Texte fourni:
****
Oui, Well Spotted y ont joué deux fois mais c'était avant que je devienne leur batteur. Cela dit, j'étais présent avec eux, vu que je m'occupais du groupe, et c'était un truc de fou pour nous à l'époque, surtout l'édition 1994 où on avait joué avant Helmet et Rage Against The Machine et où on avait pu les rencontrer et discuter avec eux. Ça reste un souvenir incroyable.

Tu arrives donc à la programmation des Eurockéennes en 2001. C'était une année assez particulière, tous les grands festivals des années 90 comme Reading, Pukkelpop ou Lowlands ont commencé à perdre de la vitesse à ce moment là, c'était vraiment le creux de la vague.
****
Jeu de données:
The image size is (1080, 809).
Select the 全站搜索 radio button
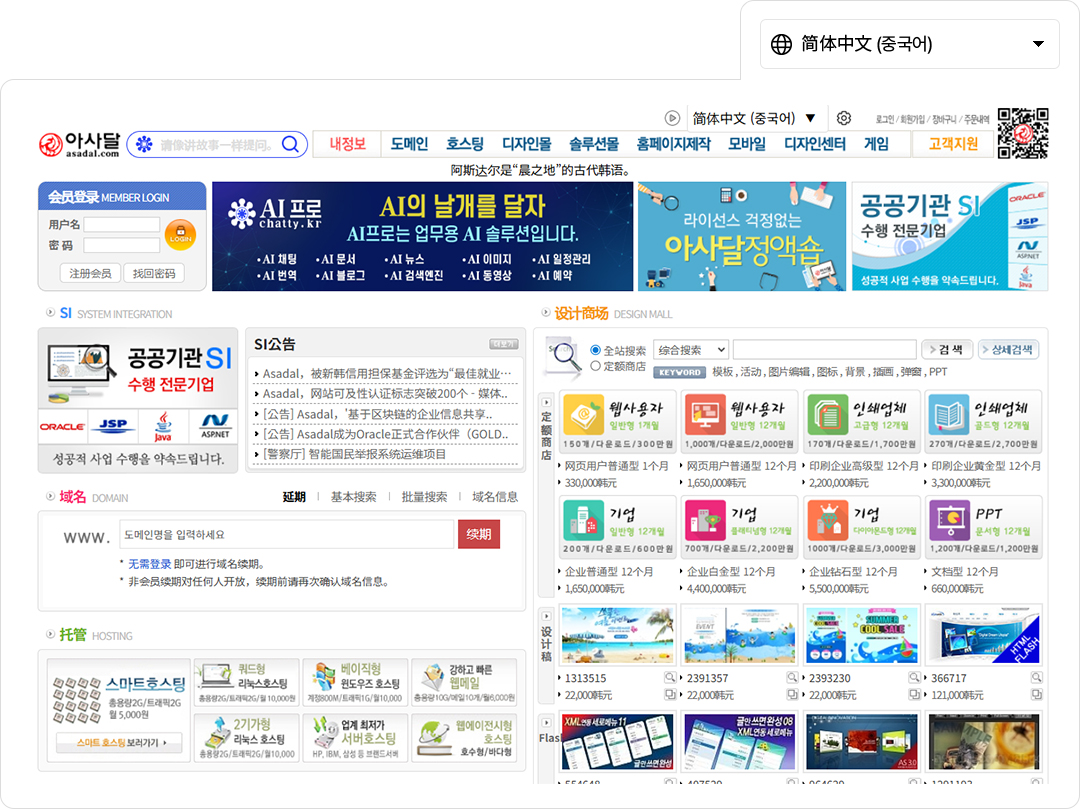tap(596, 351)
****
Exercices à résoudre:
(1) D'après le texte sur les Eurockéennes, avant quels groupes Well Spotted a-t-il joué lors de l'édition 1994 ?
(2) Recopiez le passage du texte sur les Eurockéennes, de « Oui, Well Spotted » à « un souvenir incroyable. ».
(3) Poursuivez le texte sur les Eurockéennes à partir de l'endroit où il s'arrête.
Les lignes ne servent à rien ici.

Réponses par exercice:
(1) Avant Helmet et Rage Against The Machine.

(2)
Oui, Well Spotted y ont joué deux fois mais c'était avant que je devienne leur batteur. Cela dit, j'étais présent avec eux, vu que je m'occupais du groupe, et c'était un truc de fou pour nous à l'époque, surtout l'édition 1994 où on avait joué avant Helmet et Rage Against The Machine et où on avait pu les rencontrer et discuter avec eux. Ça reste un souvenir incroyable.

(3)
Oui, complètement. Et c'était le cas aussi pour les Eurocks qui avaient connu leurs heures de gloire entre 1994 et 1997 et qui commençait à décliner. Entre 1998 et 2000, le festival a pris un gros coup de vieux. Les programmateurs de l'époque ont fait pas mal de mauvais choix, en accumulant les têtes d'affiche sans vraiment se soucier de la cohérence de l'ensemble. Quand Jean-Paul Roland a repris les rênes, son idée c'était de redonner un nouveau souffle au festival en confiant la programmation à des gens de terrain, soit tout l'inverse des ce qu'il se passait à la fin des années 90, où tout était piloté à distance par une agence parisienne. Et ça a payé.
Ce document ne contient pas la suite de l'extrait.